Andrzejewski grew up in the suburbs but says he has always been drawn to the architecture and the character of the city. He and his wife had decided they wanted to relocate downtown because they liked the excitement and the vibe. They met developer Rocco Termini while catering an event at the lofts on Ellicott Street in 2008 . In short time, they had a place to live and a place to open their hit sushi restaurant, SeaBar.

In 2011, Mike said he benefited from timing once again. He opened the rave Cantina Loco at what he calls the most visible corner in Buffalo, at Allen and Elmwood. In 2012, he opened Mike A’s at the  Hotel LaFayette. He’s done so much in such a short time, that I forgot to even ask him about Tappo, his most recent success (this time Italian) that opened on Ellicott Street in June 2013.

Mike says he is very impressed by others in the food community here and with the people’s associated with. “I never thought I would live to see where Buffalo is now. To see what’s happening now, is so thrilling,”
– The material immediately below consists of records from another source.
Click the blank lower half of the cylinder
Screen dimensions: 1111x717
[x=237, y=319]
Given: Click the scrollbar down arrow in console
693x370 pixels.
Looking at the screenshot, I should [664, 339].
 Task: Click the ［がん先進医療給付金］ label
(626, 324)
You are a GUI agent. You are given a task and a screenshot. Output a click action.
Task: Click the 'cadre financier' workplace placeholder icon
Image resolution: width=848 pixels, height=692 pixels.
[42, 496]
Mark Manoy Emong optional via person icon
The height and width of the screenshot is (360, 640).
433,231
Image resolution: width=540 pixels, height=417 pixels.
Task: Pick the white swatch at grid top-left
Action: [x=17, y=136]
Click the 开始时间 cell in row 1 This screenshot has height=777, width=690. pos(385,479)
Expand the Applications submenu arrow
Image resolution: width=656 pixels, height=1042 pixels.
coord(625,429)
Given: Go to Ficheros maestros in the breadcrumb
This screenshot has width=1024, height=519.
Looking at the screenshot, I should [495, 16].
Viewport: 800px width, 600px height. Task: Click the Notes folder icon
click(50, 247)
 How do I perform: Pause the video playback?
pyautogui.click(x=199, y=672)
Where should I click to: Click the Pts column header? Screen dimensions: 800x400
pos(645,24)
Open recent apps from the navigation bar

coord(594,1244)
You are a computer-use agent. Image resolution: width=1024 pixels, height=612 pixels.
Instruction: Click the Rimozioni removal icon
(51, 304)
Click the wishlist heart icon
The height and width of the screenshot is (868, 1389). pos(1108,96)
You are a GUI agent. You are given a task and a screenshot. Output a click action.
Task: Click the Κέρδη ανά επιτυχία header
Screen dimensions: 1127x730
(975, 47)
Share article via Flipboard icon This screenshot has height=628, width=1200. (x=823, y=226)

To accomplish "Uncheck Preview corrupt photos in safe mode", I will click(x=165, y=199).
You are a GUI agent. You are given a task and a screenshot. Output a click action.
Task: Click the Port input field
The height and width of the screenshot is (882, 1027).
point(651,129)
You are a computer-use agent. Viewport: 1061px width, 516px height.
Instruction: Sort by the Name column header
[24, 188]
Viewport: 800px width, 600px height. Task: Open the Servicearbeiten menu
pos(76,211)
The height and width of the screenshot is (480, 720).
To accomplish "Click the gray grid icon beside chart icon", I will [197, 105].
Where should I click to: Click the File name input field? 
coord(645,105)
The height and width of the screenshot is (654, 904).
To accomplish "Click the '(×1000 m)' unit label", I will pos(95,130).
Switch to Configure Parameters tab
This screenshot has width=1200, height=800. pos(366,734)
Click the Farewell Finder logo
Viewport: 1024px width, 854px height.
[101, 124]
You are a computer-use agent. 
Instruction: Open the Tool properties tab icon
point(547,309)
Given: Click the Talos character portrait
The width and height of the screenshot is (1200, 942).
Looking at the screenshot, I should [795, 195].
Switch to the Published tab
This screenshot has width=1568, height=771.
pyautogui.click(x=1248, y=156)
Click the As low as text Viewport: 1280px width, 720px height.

What does he mean, SEE what’s happening? He IS what’s happening, I thought. Then I realized, Mike didn’t open four restaurants in five years because he’s a leader. He’s a leader because he opened four restaurants in five years. Andrzejewski is the perfect example of Buffalo’s second marketing attribute, one person with a few small changes can have a deeply significant impact here.

“People are tired of waiting, so they’re doing it themselves”. Andrzejewski  visits Toronto about once a month and Chicago a few times a year for inspiration. He wanted a big city food scene so he made it happen. “Buffalo is a Do It Yourself city. I opened a restaurant,”

I interview people like Mike to find out how people who are less involved can contribute more to the process. How do we get started? Andrzejewski’s simple advice was in line with every single person I’ve talked to.

“Respect the area. Respect each other. ” He agrees that corporate contributions are wonderful,  but we have to take it upon ourselves to improve the area. That can be as simple as maintaining a clean city. “Little things help. It’s kind of working,”

So what’s Mike’s vision for Buffalo’s near future?

“Selfishly? I’d love to see a few more skyscrapers. I know it’s not practical at this point, I’d just like to see a skyline that reflects how great this place is,” Well said, Mike. Well done, too.


3 thoughts on “Mike A on Advancing Buffalo: “It’s Kind of Working”

  1. Love it Mike, just simply telling it like it is!!!!! However, your food speaks VOLUMES! For all of us foodies, you are a pillar in our minds of all of your many contributions to the “epicureans” in our great city. we are so fortunate for you and Sheri! Love you guys, great seeing you both last week!